Batal shalat, baik fardu maupun sunat, tetapi puasa dan i’tikaf tidak batal yaitu:
Berniat memutuskan shalat atau menggantungkannya kepada sesuatu, meskipun pada sesuatu yang mustahil menurut adat (misalnya mengatakan, “kalau malaikat Jibril datang membawa wahyu kenabian kepada saya, saya akan membatalkan shalat saya.”
Ragu-ragu untuk memutuskan apakah shalatnya batal atau tidak (sebab wajib meneguhkan niat; mengerjakannya pun harus dengan sempurna, tidak setengah hati). Tidak batal shalat karena ada rasa waswas yang menguasai dirinya. Waswas adalah pikiran yang timbul dalam hati, ttapi diluar keyakinannya; berbeda dengan ragu-ragu. Waswas itu merupakan godaan dari setan. Misalnya mengenai keimanan dan sebagainya.
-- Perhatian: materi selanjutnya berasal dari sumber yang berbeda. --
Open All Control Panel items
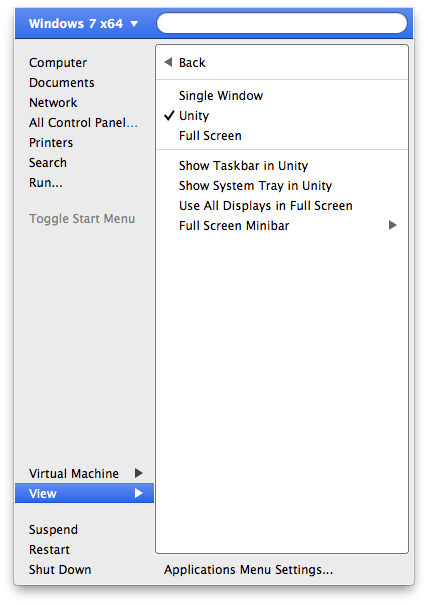 point(83,123)
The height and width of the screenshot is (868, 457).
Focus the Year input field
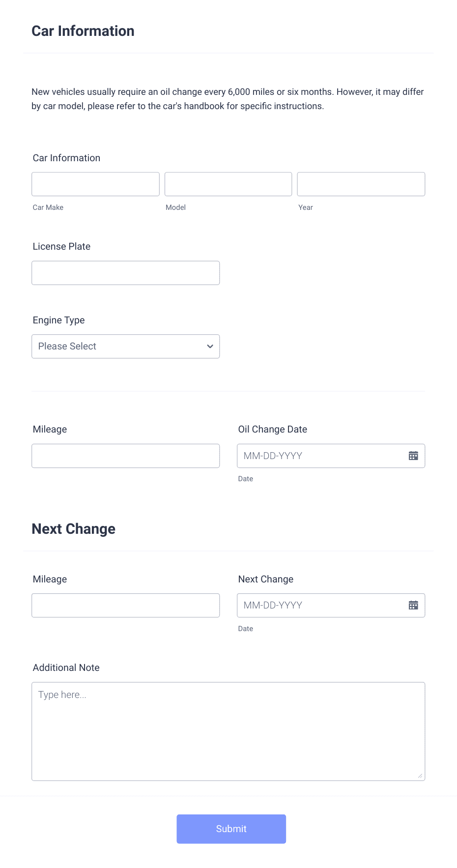361,184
Banyak melakukan pekerjaan lain selain pekerjaan shalat, jika yang mengerjakannya mengerti bahwa hal itu dilarang. Atau karena bodoh (tidak mengerti) yang tidak termasuk udzur (karena bertempat tinggal di lingkungan orang-orang alim atau memeluk agama islamnya sudah sejak lama). Demikian pula mengerjakan sesuatu secara berturut-turut menurut adat, bukan ketika shalat syiddatul khauf atau shalat sunat dalam perjalanan. (contoh banyak melakukan pekerjaan menurut adat, misalnya melangkah, menepuk nyamuk, atau menggaruk di tempat yang berlainan sebanyak 3 kali secara berturut-turut).
Kecuali pekerjaan yang sedikit, misalnya dua kali melangkah, walaupun langkahnya jauh sekira tidak termasuk melompat; atau dua kali memukul. Begitu juga melepaskan sepatu, membetulkan pakaian, membuang bangkai nyamuk atau lainnya. Sebagaimana Nabi saw ketika shalat pernah melepaskan sepatu dan menaruhnya di sebelah kirinya. Beliau pernah menyuruh membunuh kala atau ular, menolah orang yang lewat di depan orang yang shalat, dan mengizinkan untuk meratakan kerikil pada tempat shalat.